[Data entries]
◆ ◆ ◆ ◆ ◆

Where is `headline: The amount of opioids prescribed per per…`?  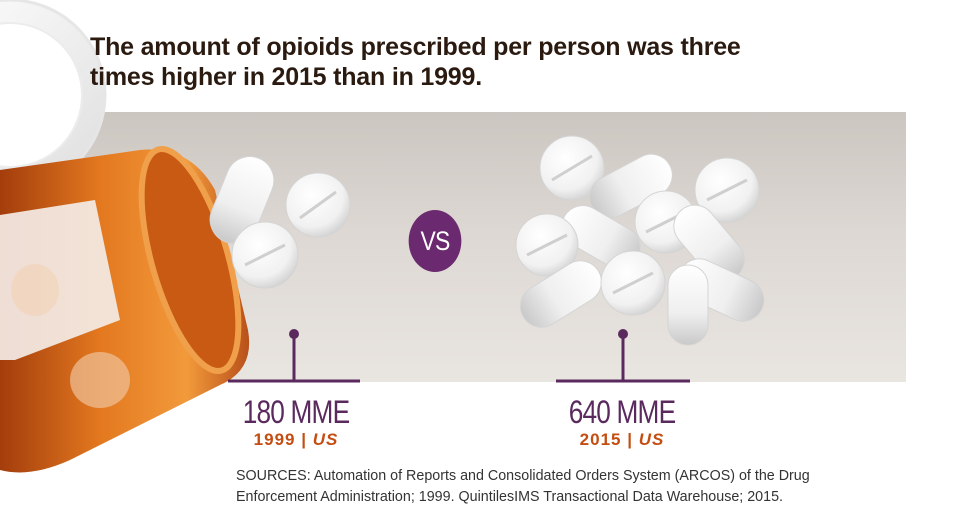
headline: The amount of opioids prescribed per per… is located at coordinates (416, 62).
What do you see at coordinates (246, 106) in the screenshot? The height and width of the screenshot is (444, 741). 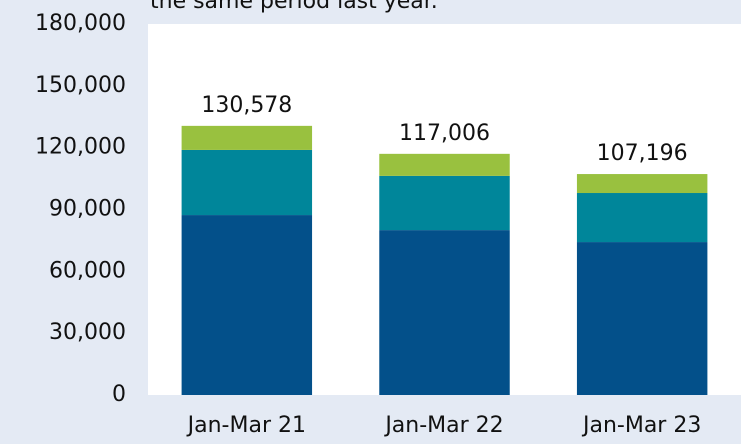 I see `total-label: 130,578` at bounding box center [246, 106].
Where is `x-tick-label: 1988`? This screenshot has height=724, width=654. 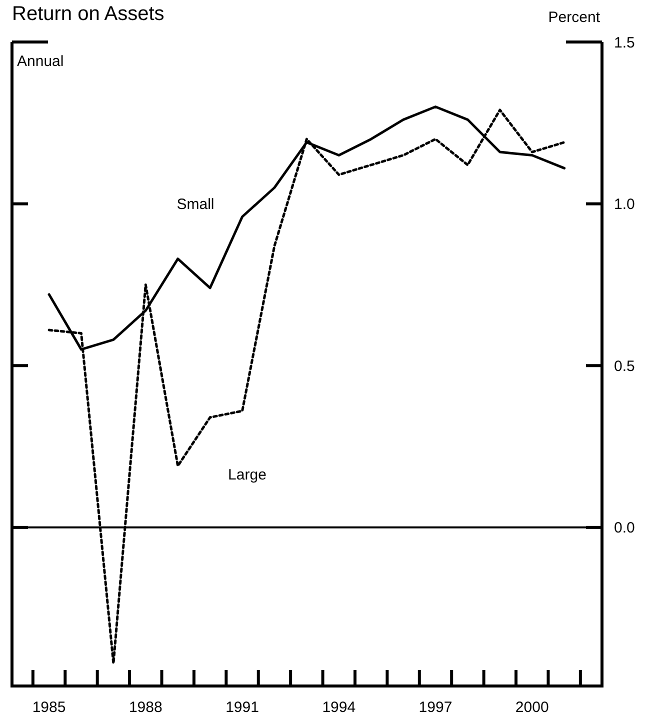 x-tick-label: 1988 is located at coordinates (145, 708).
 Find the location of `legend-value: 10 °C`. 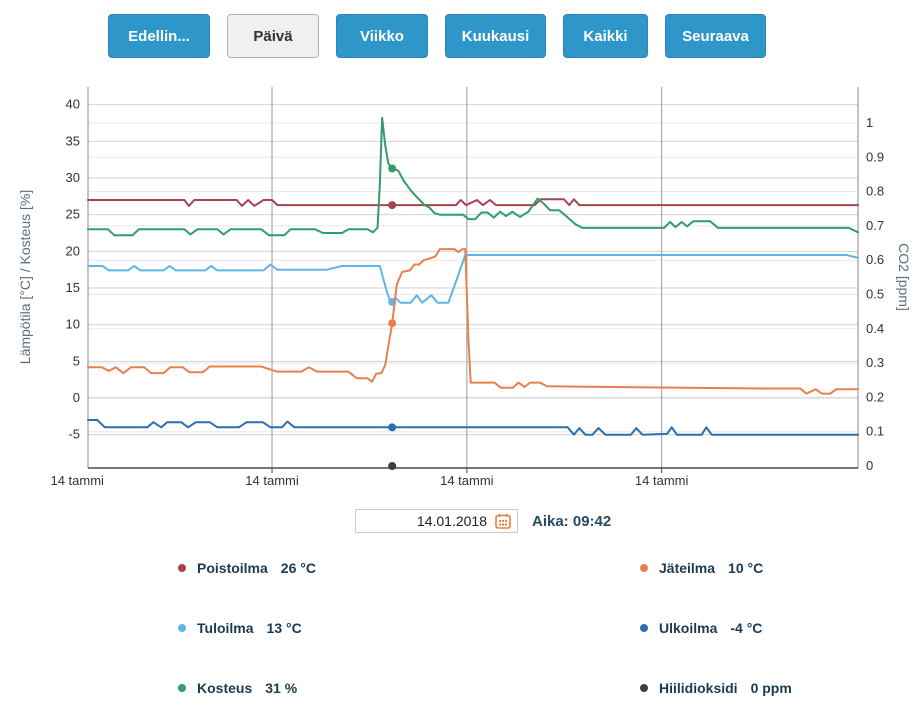

legend-value: 10 °C is located at coordinates (746, 568).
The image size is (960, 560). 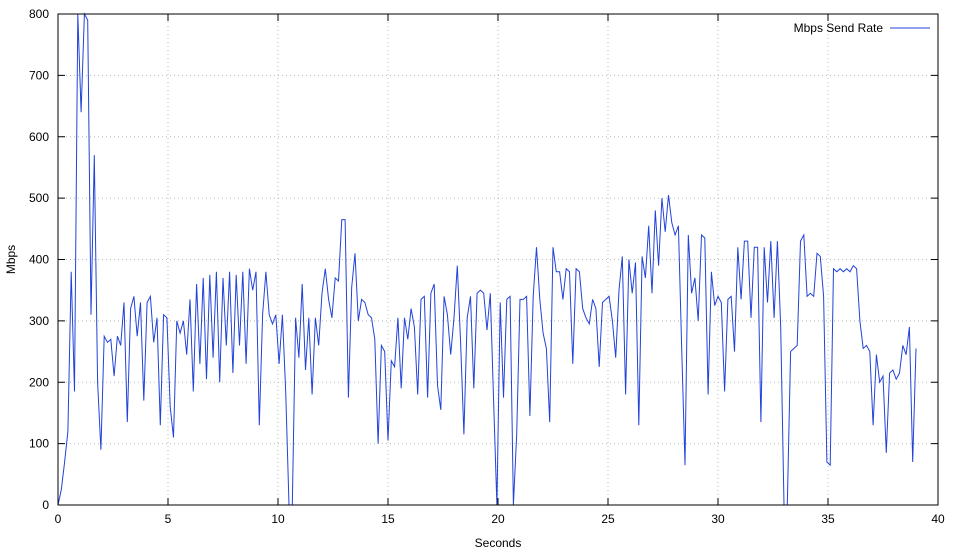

◆ ◆ ◆ ◆ ◆

◆ **Exercise directions**
Rewrite the rows from the line containing "Find the location" through the last row, inclusive, changing "location" to "position" and leaving everything else unchanged. Omit the pictures from your answer.

◆ **Response box**
 Find the position of `legend-value: 10 °C`. 

legend-value: 10 °C is located at coordinates (746, 568).
The image size is (960, 560). 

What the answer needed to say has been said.